Jane Boleyn was executed shortly after, and both bodies were buried in the same chapel as their family members Anne and George Boleyn. While her grace was initially unmarked it is now commemorated on a plaque on the west wall dedicated to all those who died in the Tower. Due to her disgrace, all portraits and references to her were destroyed in all royal buildings. Even the Howard family removed her picture from their family portrait gallery.
Further Reading and Watching
I don’t know of any films or TV series that focus only on Catherine’s rise and fall, though it’s such a fascinating story someone should really get on this. Her portrayal in The Tudors seems fairly accurate to what she was like in life, as she sweetly but rather cluelessly destroys her own life. In terms of books, her story is often combined with those of Henry’s other shorter marriages and/or the narrative is shared between her and Jane Boleyn, in books like Philippa Gregory’s The Boleyn Inheritance and . I can recommend Gareth Russell’s recent work Young and Damned and Fair: The Life of Catherine Howard, Fifth Wife of King Henry VIII, which takes her seriously as a person, unlike several of the biographies of all six wives which can sometimes dismiss her as less interesting or important as the others.
Note: a previous version of this essay incorrectly identified the Duke of Norfolk as Anne Boleyn’s father. In fact, the Duke was uncle to both Anne and Catherine.

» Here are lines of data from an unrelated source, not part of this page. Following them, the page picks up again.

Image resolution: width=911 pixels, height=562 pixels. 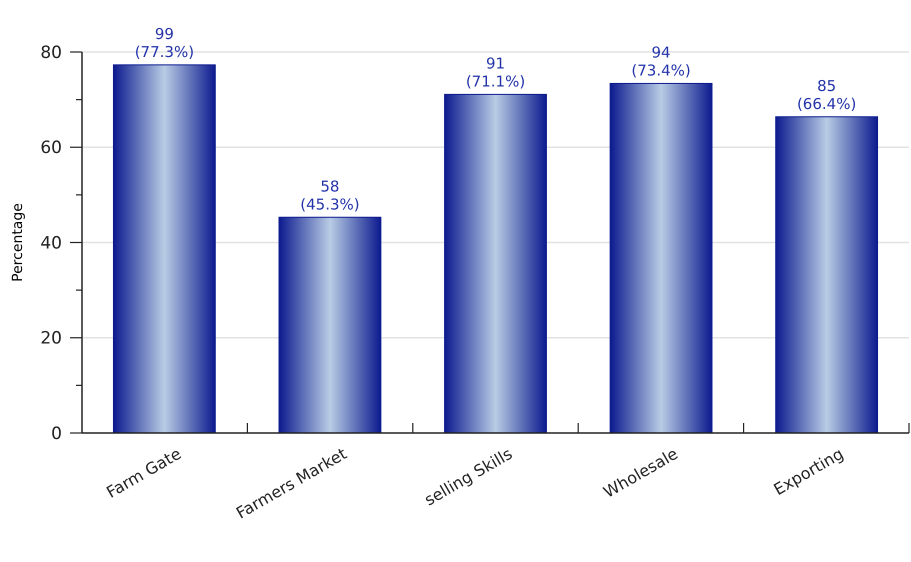 I want to click on y-axis-title: Percentage, so click(x=18, y=242).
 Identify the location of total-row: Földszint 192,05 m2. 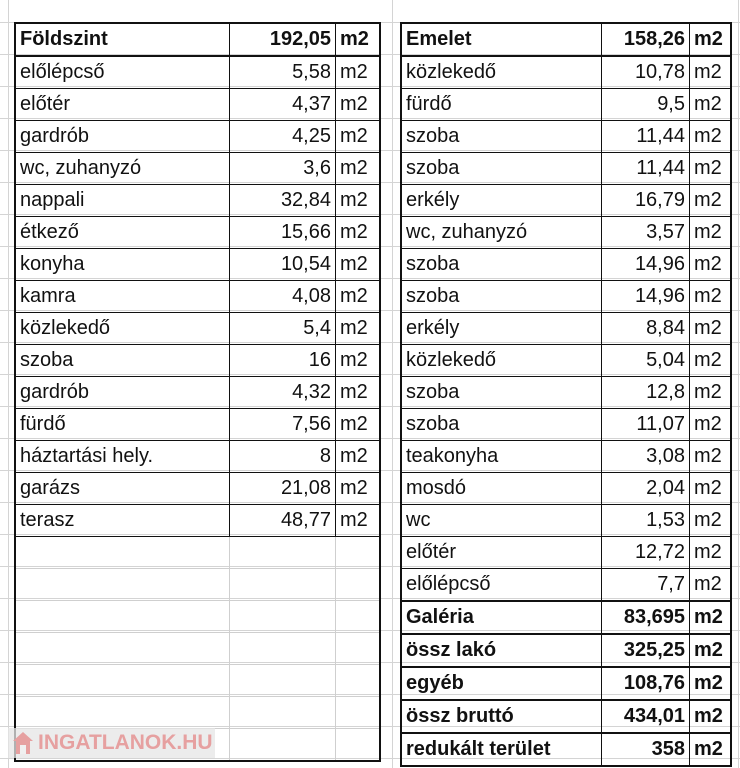
(198, 40).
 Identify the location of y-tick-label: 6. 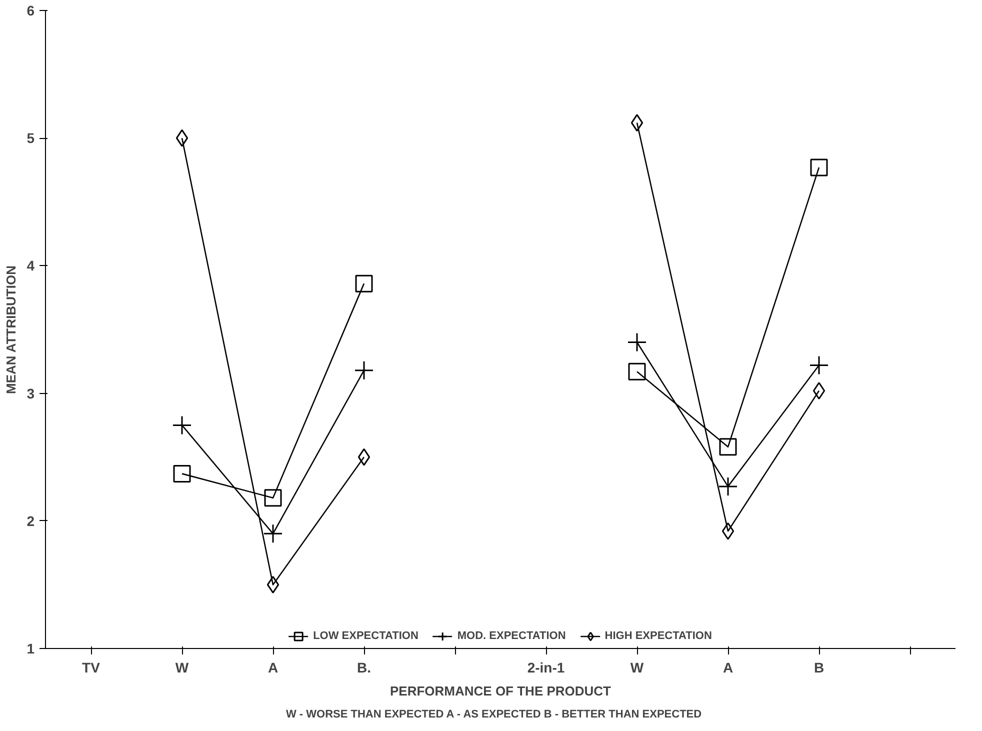
(30, 10).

A fascinating read. I was gripped.
Thomas Howard, Duke of Norfolk, was an uncle of Catherine but was not Anne Boleyn ‘s father.
The fifth installment of the 1979 BBC series “The Six Wives of Henry VIII” is dedicated to Catherine’s rise and fall.
Her story is fictionalized in “The Unfaithful Queen” by Philippa Gregory.
Catherine’s father was Edmund Howard younger brother of Thomas Howard, 3rd Duke of Norfolk making the Duke her uncle. Their sister was Elizabeth Howard who had married Thomas Boleyn, Earl of Wiltshire. So the Duke of Norfolk was NOT the father of Anne Boleyn.
The fact that she had herself a new dress every day reminds me of Meghan Markle who is not very popular with the British public for her spendthrift ways.
Fil
Thanks very much for the clarification. I’ve amended the essay accordingly.